◆ **RECORD EXCERPTS**:
+ + + +
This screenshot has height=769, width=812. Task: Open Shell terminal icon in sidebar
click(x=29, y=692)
+ + + +
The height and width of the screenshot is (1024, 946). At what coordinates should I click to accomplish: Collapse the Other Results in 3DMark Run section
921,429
+ + + +
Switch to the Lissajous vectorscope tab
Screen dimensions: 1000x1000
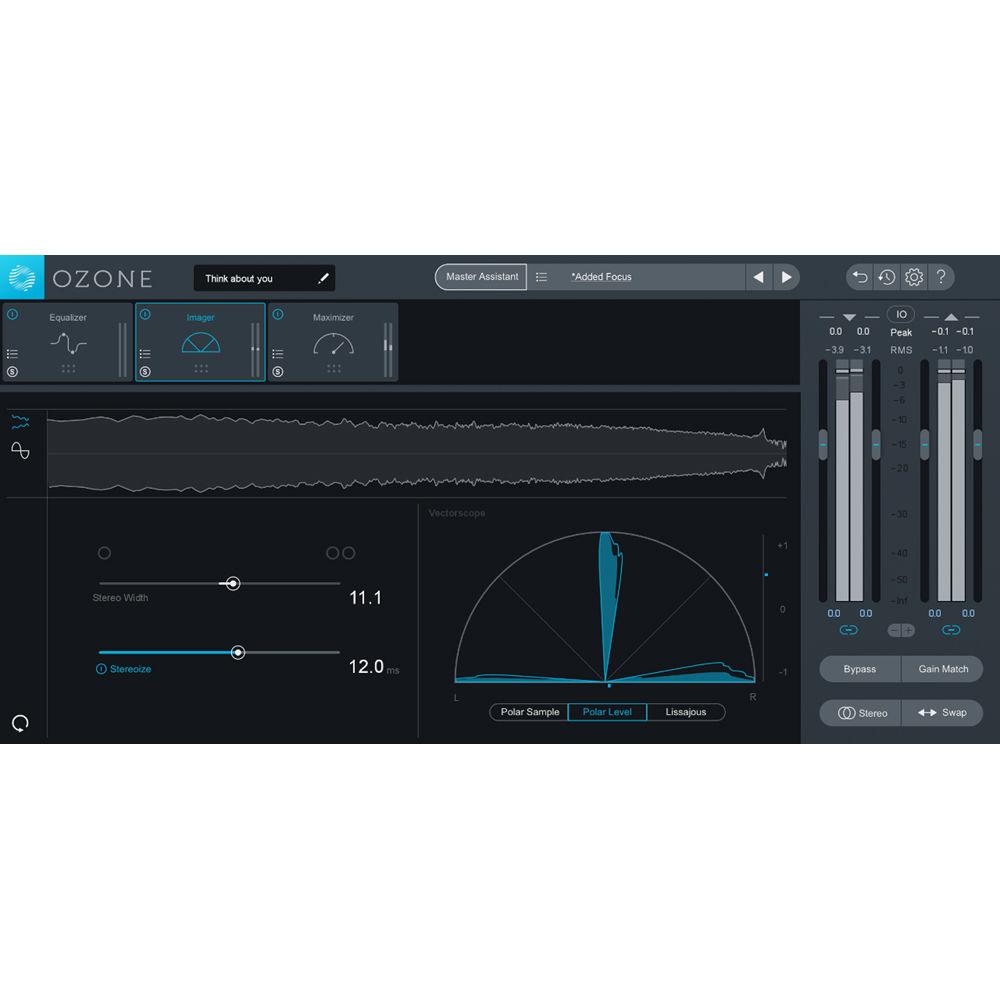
+ + + +
◆ **REQUIRED ACTION**: Go through the listing above and write out exactly the lines starting with the one holding "Switch to the Lissajous vectorscope tab" and running through the one holding "Screen dimensions: 1000x1000", ends included, and no others.

◆ **SOLUTION BELOW**:
Switch to the Lissajous vectorscope tab
Screen dimensions: 1000x1000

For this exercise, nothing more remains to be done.